The exercise: Repeat the lines of the records from the one containing "Remove the completed Link Wii mp4 entry" through the end of the records, inclusive, and leave the pictures out of your answer.

[Records from a dataset]
------------------------------------
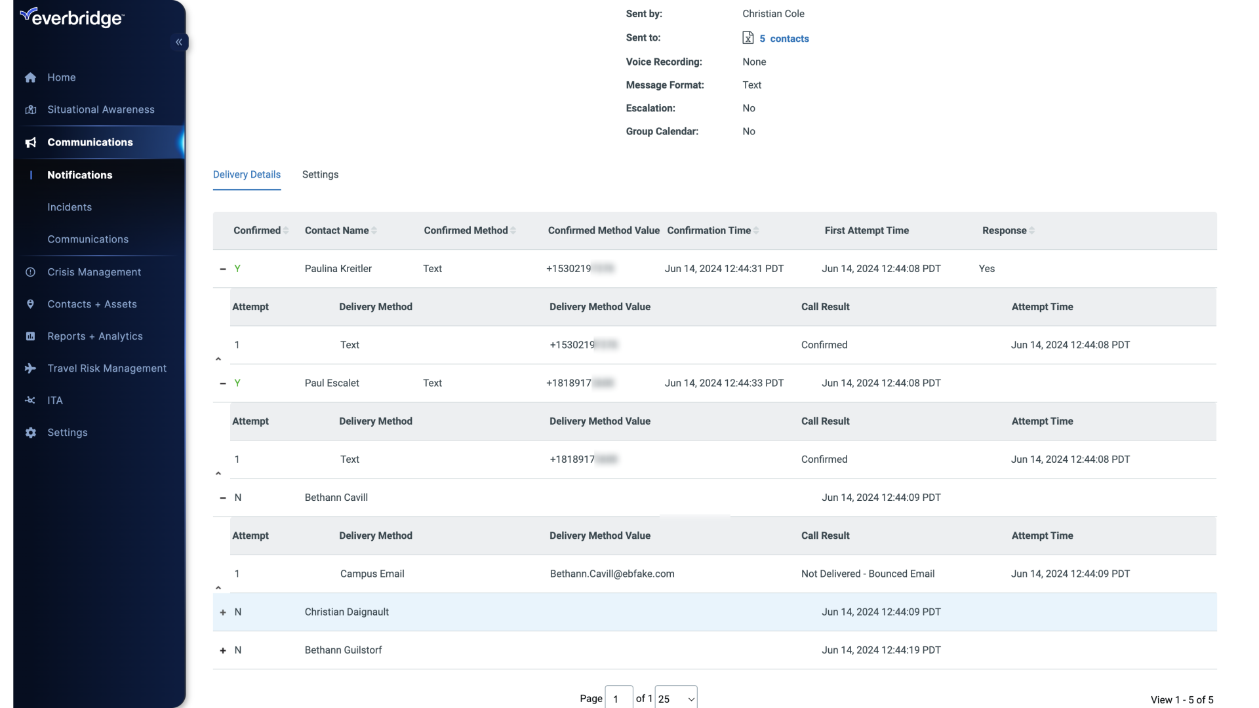
Task: Open Settings via the gear icon
Action: click(x=30, y=433)
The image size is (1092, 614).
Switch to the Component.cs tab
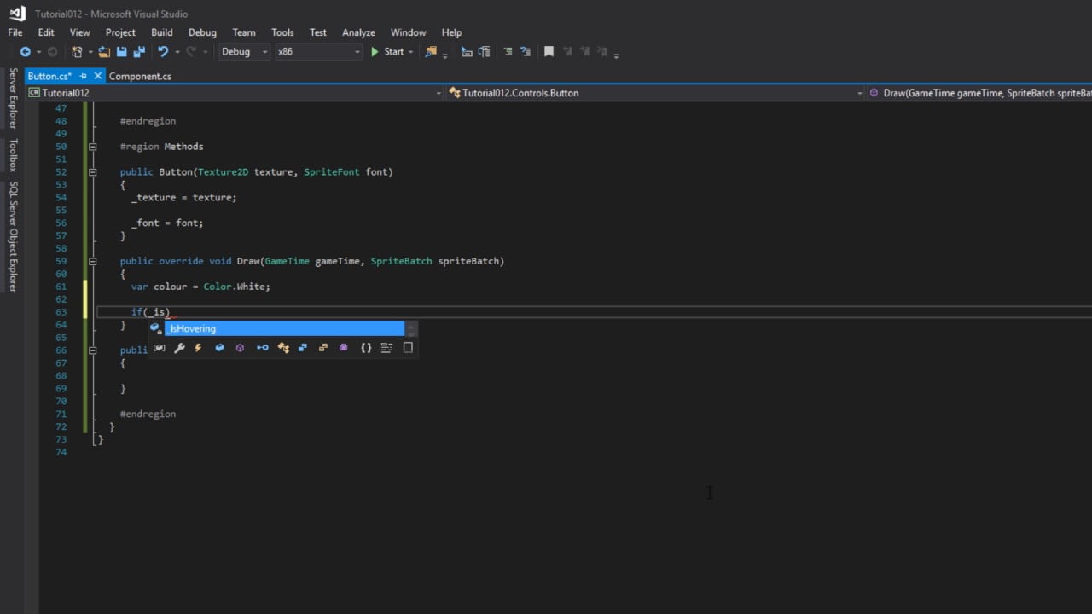tap(140, 76)
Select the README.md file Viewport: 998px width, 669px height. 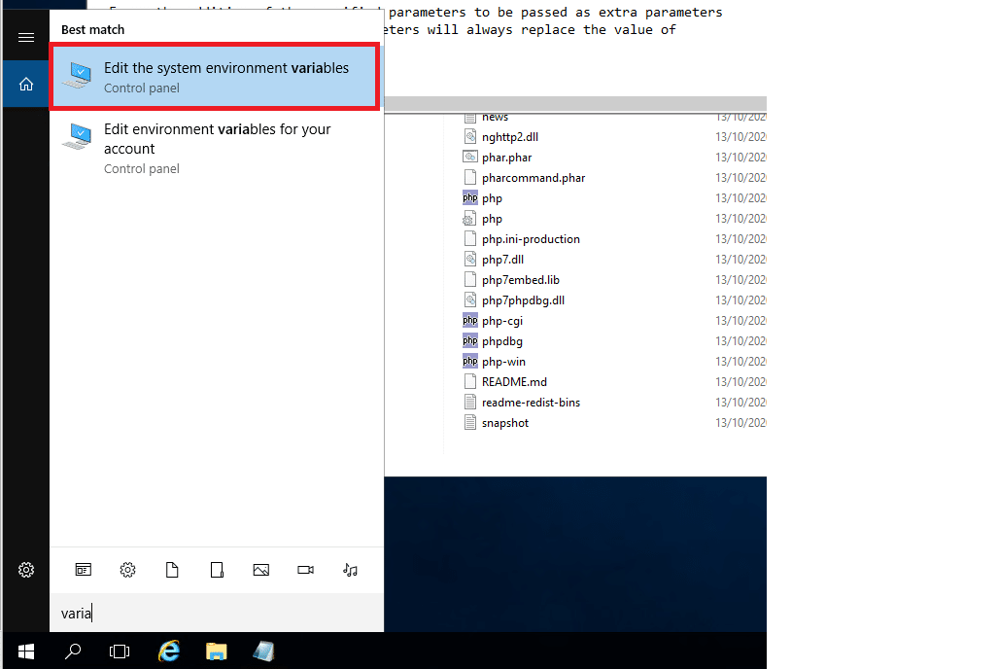tap(514, 382)
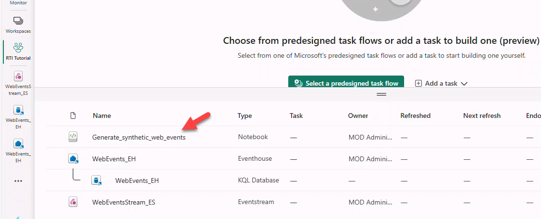Grab the task flow pane resize handle

[x=381, y=94]
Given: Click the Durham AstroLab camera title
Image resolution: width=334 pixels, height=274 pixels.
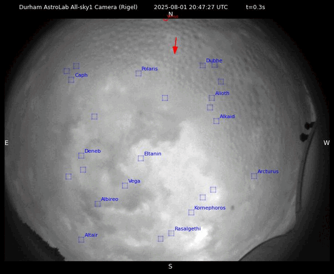Looking at the screenshot, I should coord(78,7).
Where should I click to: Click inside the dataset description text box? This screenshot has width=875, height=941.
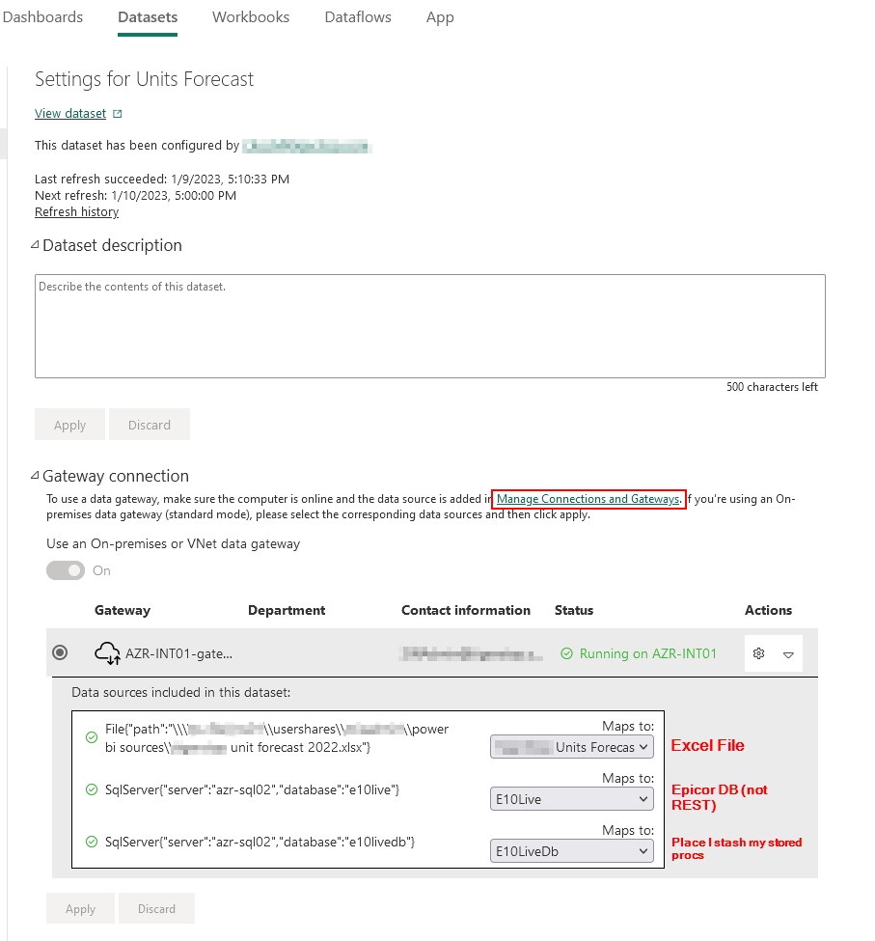(x=429, y=326)

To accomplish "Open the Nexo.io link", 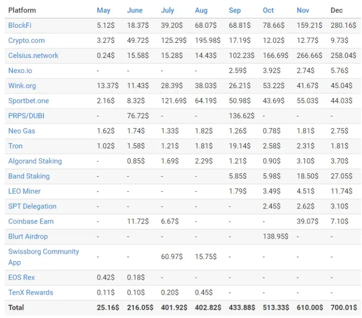I will 20,71.
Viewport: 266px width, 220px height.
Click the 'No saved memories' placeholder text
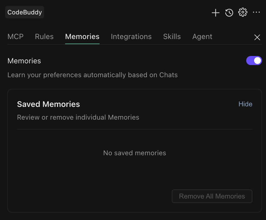tap(135, 153)
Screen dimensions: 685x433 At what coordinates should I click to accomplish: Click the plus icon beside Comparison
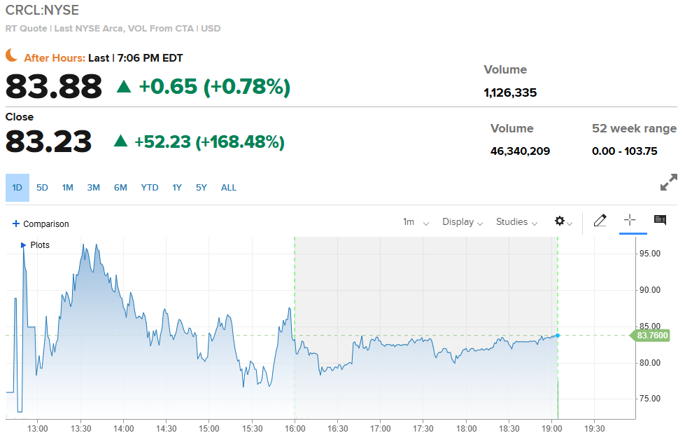[x=16, y=224]
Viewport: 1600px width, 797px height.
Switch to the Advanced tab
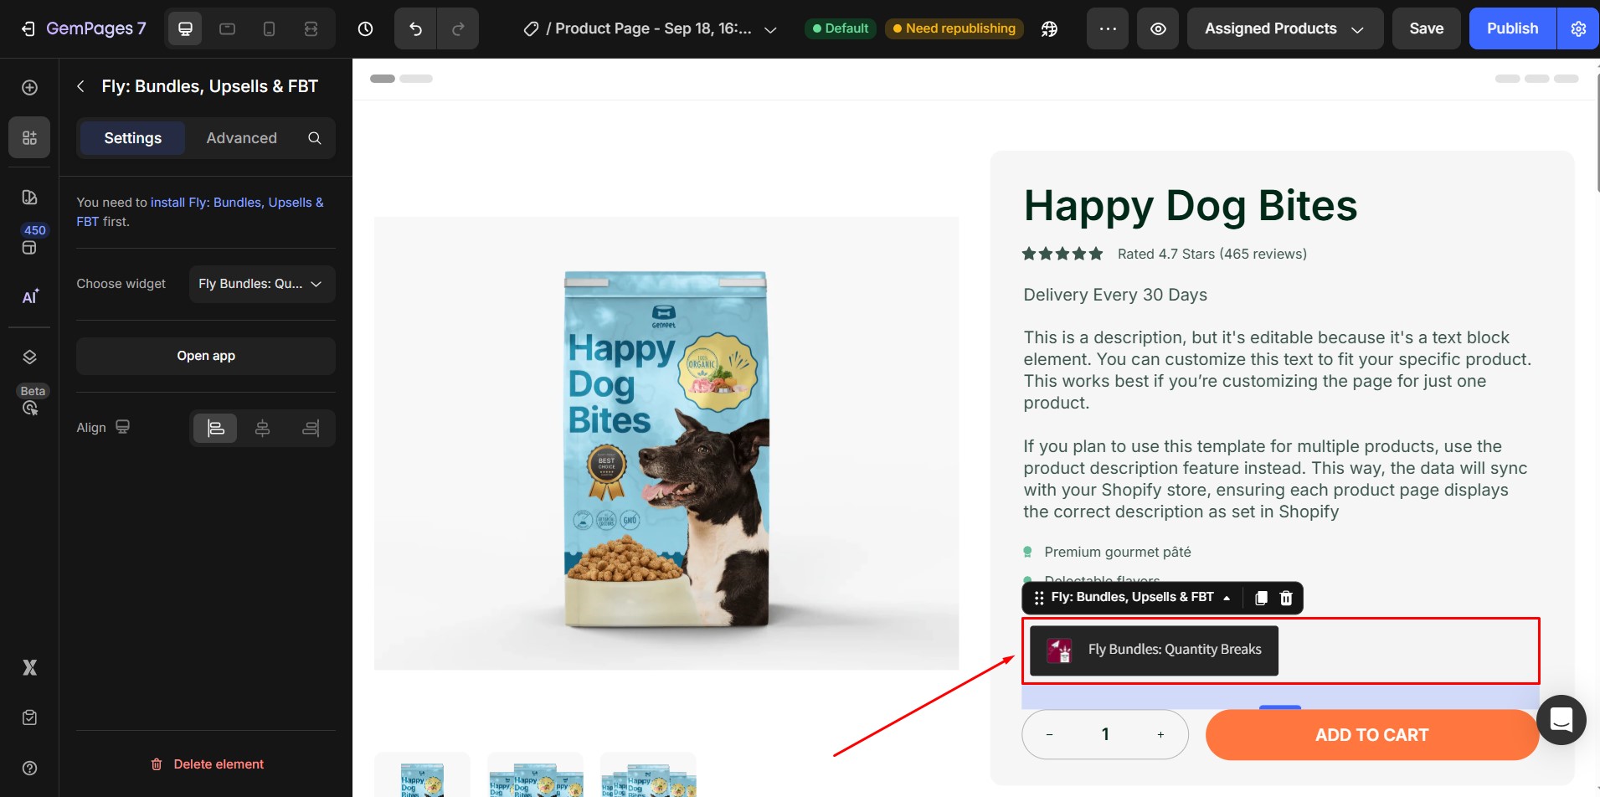(x=241, y=138)
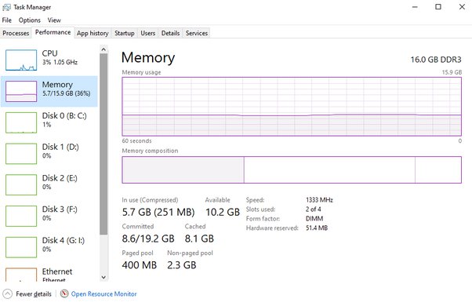This screenshot has height=306, width=472.
Task: Select the Ethernet graph icon
Action: [x=21, y=275]
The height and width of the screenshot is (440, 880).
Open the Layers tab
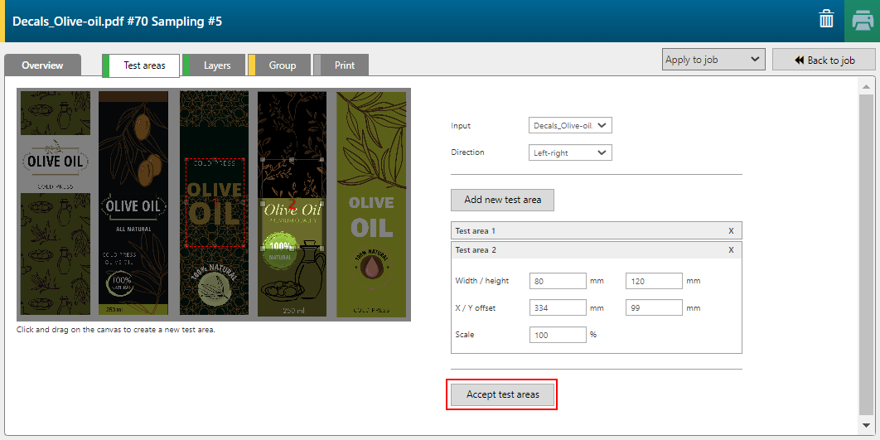tap(216, 65)
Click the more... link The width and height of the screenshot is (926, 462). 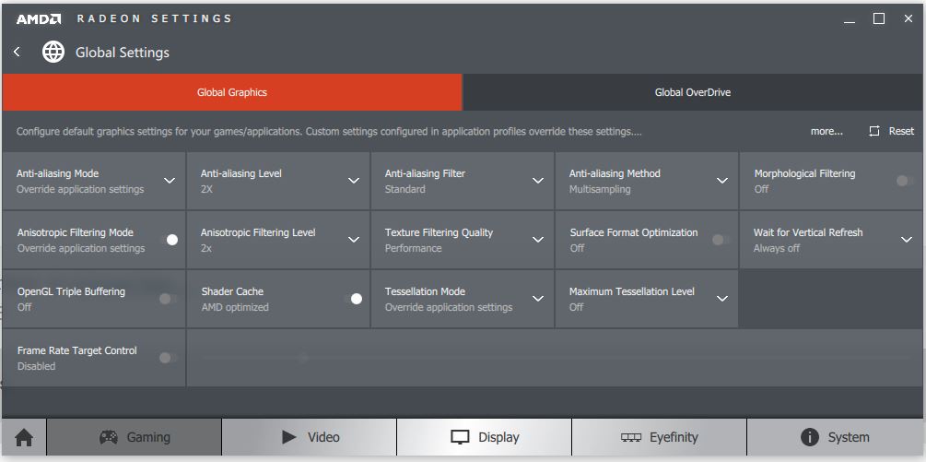click(x=826, y=131)
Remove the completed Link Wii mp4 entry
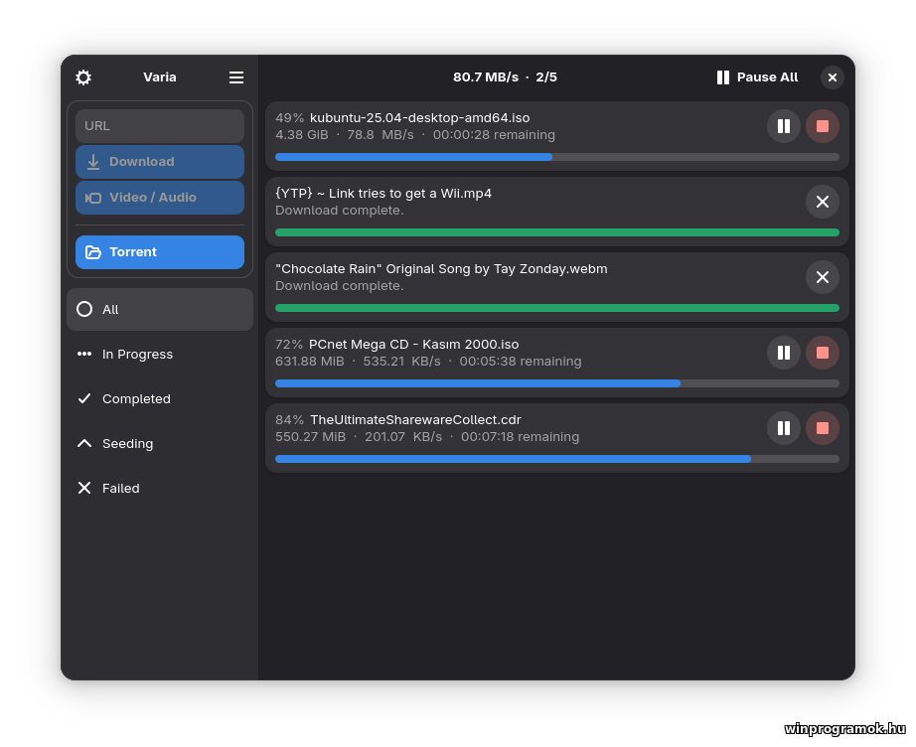Image resolution: width=916 pixels, height=747 pixels. 823,202
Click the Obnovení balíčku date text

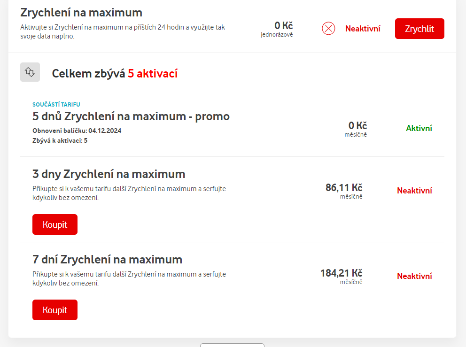(x=77, y=131)
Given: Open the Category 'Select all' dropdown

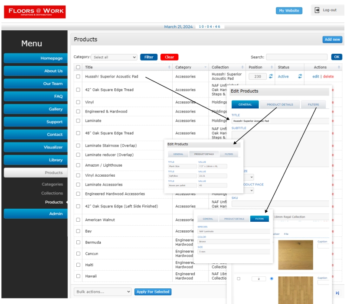Looking at the screenshot, I should coord(115,57).
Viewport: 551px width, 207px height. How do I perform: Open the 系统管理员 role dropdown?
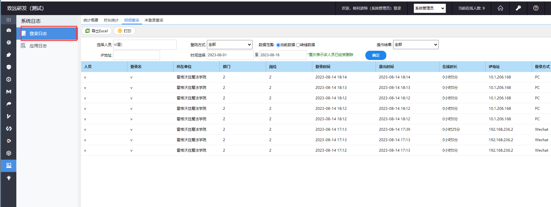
------------------------------------
Written reply:
Remove the completed Link Wii mp4 entry
Image resolution: width=916 pixels, height=747 pixels. 823,202
Click the Obnovení balíčku date text

(x=77, y=131)
Given: Open the Category 'Select all' dropdown

Looking at the screenshot, I should coord(115,57).
Viewport: 551px width, 207px height. How do I perform: Open the 系统管理员 role dropdown?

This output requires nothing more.